江州巡覧 2007年7月14〜16日

彦根駅に着いたのが10:40頃。天寧寺行きのバスが出るのが54分。バス停前のベンチで少し休憩。

バスが来たので乗り込もうとしたとき、後ろを振り返ると、昨日乗車したボンネットバスが停車していた。運転手は昨日と同じ方だったので、手を振ると向こうも気がついていたようで、すぐにバスを降りてきて「昨日どやった? バス停おらんかったから心配したんやけど」と言った。「充分観させてもらいました。今日は彦根城を既に観てきて、これから天寧寺に行くんです」と答えると「そやったかぁ。気ぃ付けてな」と再び手をかざした。

天寧寺は、駅から見ると彦根城とは反対側の山すそにある。彦根駅からでも天寧寺と思しき堂宇が見える。

天寧寺

乗車して10分もしないうちに天寧寺口に到着。あたりは地方の国道風味たっぷり。ここから少し登り道を歩いて天寧寺に向かう。


天寧寺で最初に観たのがこの堂宇。おそらく本堂だろう。駅から見えていたのもこの堂宇だ。

庫裏のほうに周りこむと無人。チャイムを鳴らすと若い女性が出てきた。拝観料を払い、さっそく本堂へと入る。

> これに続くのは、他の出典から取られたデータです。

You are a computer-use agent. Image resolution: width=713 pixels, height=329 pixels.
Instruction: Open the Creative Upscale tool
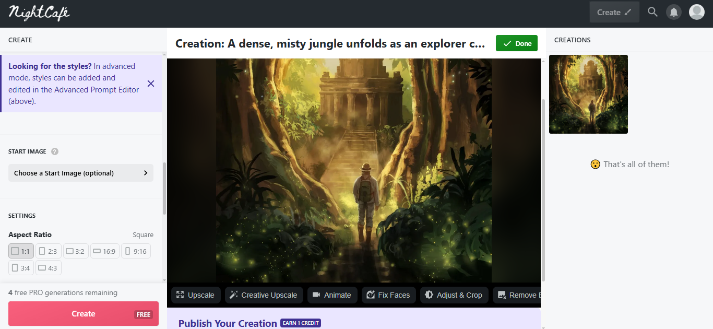264,295
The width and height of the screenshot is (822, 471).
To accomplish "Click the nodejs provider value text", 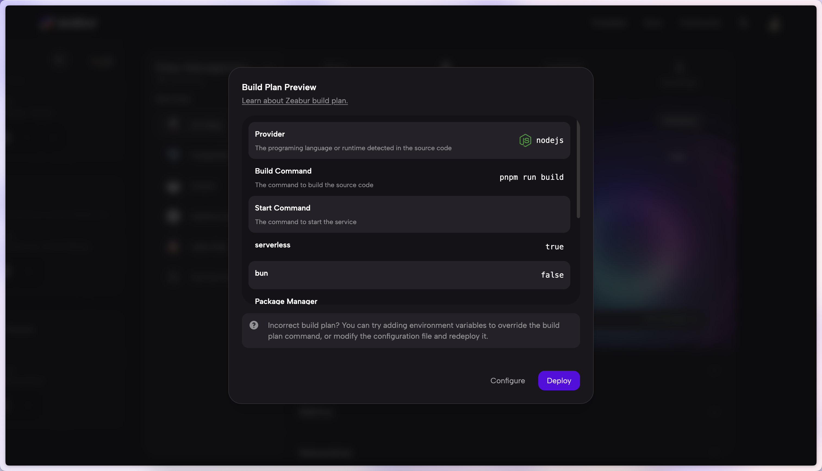I will coord(550,140).
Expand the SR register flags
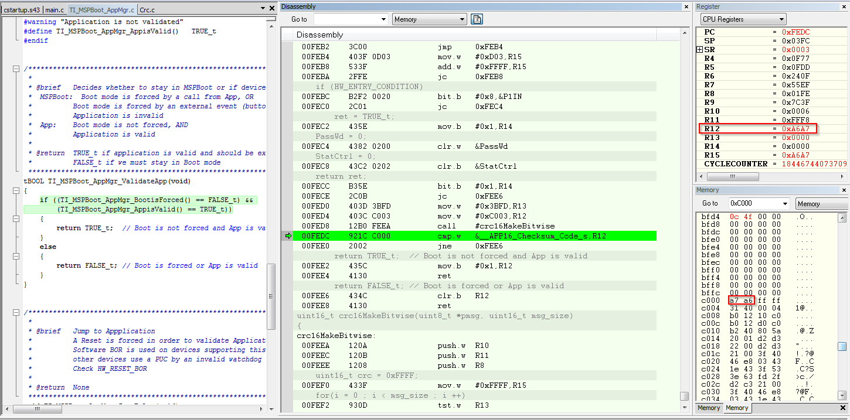 click(699, 50)
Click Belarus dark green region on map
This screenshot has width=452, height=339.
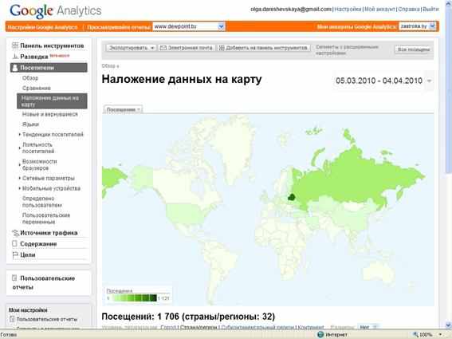coord(292,198)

天寧寺の本堂は五百羅漢堂なのだ。入ってすぐ、帯びただしい数の羅漢像がお出迎え。


本尊はもちろん釈迦如来で、その周りを十大弟子たちが固める。天寧寺の羅漢堂は、特に迷宮となっているわけでもなく、中央に立てば、ほとんど全ての羅漢像が見えるという、単純展示方式になっている。

さて、個性的な羅漢像を観ていこう。

 
まずはウサギを抱えた羅漢。ウサギ可愛い〜。

 
ここの羅漢像の一番の特徴は、彩色が繊細で、よく残っていること。左は麒麟か。右は海から昇る龍。


こういうおっさんいるよね。「そらあかんがな、きみ〜」

 
龍が巻きついていたと思しき像。龍が壊れてしまったようで、脇に立てかけてあった。膝の辺りに獅子が描かれている。


この衣には龍。

 
左の羅漢の衣には、白波の立つ荒々しい海が描かれている。おそらくこれも龍が描かれているのだろう。右も龍。三匹は描かれているようだ。


獅子を手なずける羅漢。獅子の髪が緑。


麒麟や龍など想像上の動物以外にも鳥など描かれている。っていうか、これも鳳凰とか想像上の動物か?

 
3D眉毛羅漢は獅子。これも想像上の動物か。まあ羅漢も想像上の存在だよな。


どこの五百羅漢にも居るゲンコ羅漢。虎をしつけているのか?

 
左はまたまた麒麟。右も龍。どれも繊細ですなぁ。


これも麒麟。

 
左の羅漢は「金?」みたいなジェスチャー。右は頭に葉を乗せた変態羅漢。どちらも鳥が描かれているのがわかる。


こちらは植物。梅かな?


目出度そうな鳥が三羽。


本堂の裏手にまわるとこんな布袋尊が。不気味すぎる…。釈迦如来と十大弟子の須弥壇の下の空間らしい。裏本尊か。


本堂の裏には石庭が。素朴でなかなか味わい深い。向こうにあるのは禅堂か? 回廊で結ばれているのが禅宗っぽい。

さて、もう見るべきものはないので立ち去ろう。ただ、バスの時間はまだ20分も先。台風一過で日差しが強くなり、全く日陰のないバス停付近でこのまま待ち続けるのは苦痛。駅まで徒歩15分とのことなので歩いてしまおう。


途中で駅方向を見た。手前には城のような建物が。ラブホ? と思ったが、安っぽさを感じないので違うだろう。後で確認してみたところ、玉姫殿だった。なお、その先に見えるのはおなじみの平和堂だ。平和堂と玉姫殿の間に彦根駅がある。


15分もかからずに駅到着。ここ彦根に初めてきたのは2001年のことだった。彦根城も何もさておいて最初に観たのが、黄色い電車の先にある「佐和山城」だった。石田三成をこよなく愛するおやじが鉄筋コンクリートで作ってしまった「怪しい城」。なぜかアクリル板製の金閣や、プロポーションのおかしい五重塔なども建っている。もう6年も前になるのだなぁ。あのおやじは健在なんだろうか…。もう行くこともないだろうが、彦根を通過するたびに気になる。

もう彦根は見尽した感がある。本来の予定に復帰し、次は近江八幡へ。